What is the entropy change (in `JK^(-1)mol^(-1)`) when one mole of ice is converted into water at `0^(@)C`?
(The enthalpy change for the conversion of ice to liquid water is `6.0KJmol^(-1)` at `0^(@)C`)

To find the entropy change when one mole of ice is converted into water at \(0^\circ C\), we can use the formula: \[ \Delta S = \frac{\Delta H}{T} \] where: - \(\Delta S\) is the change in entropy, - \(\Delta H\) is the change in enthalpy, - \(T\) is the temperature in Kelvin. ### Step 1: Convert the enthalpy change from kJ to J The enthalpy change for the conversion of ice to liquid water is given as \(6.0 \, \text{kJ/mol}\).

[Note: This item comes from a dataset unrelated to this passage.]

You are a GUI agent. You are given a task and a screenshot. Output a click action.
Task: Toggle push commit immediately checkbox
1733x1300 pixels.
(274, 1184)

To convert this to joules: \[ \Delta H = 6.0 \, \text{kJ/mol} \times 1000 \, \text{J/kJ} = 6000 \, \text{J/mol} \] ### Step 2: Convert the temperature from Celsius to Kelvin The temperature is given as \(0^\circ C\). To convert this to Kelvin: \[ T = 0^\circ C + 273.15 = 273.15 \, \text{K} \] ### Step 3: Calculate the entropy change Now we can substitute the values of \(\Delta H\) and \(T\) into the entropy change formula: \[ \Delta S = \frac{6000 \, \text{J/mol}}{273.15 \, \text{K}} \approx 21.96 \, \text{J/K/mol} \] ### Step 4: Round to appropriate significant figures Rounding to two decimal places, we get: \[ \Delta S \approx 21.98 \, \text{J/K/mol} \] ### Final Answer The entropy change when one mole of ice is converted into water at \(0^\circ C\) is approximately \(21.98 \, \text{J/K/mol}\). ---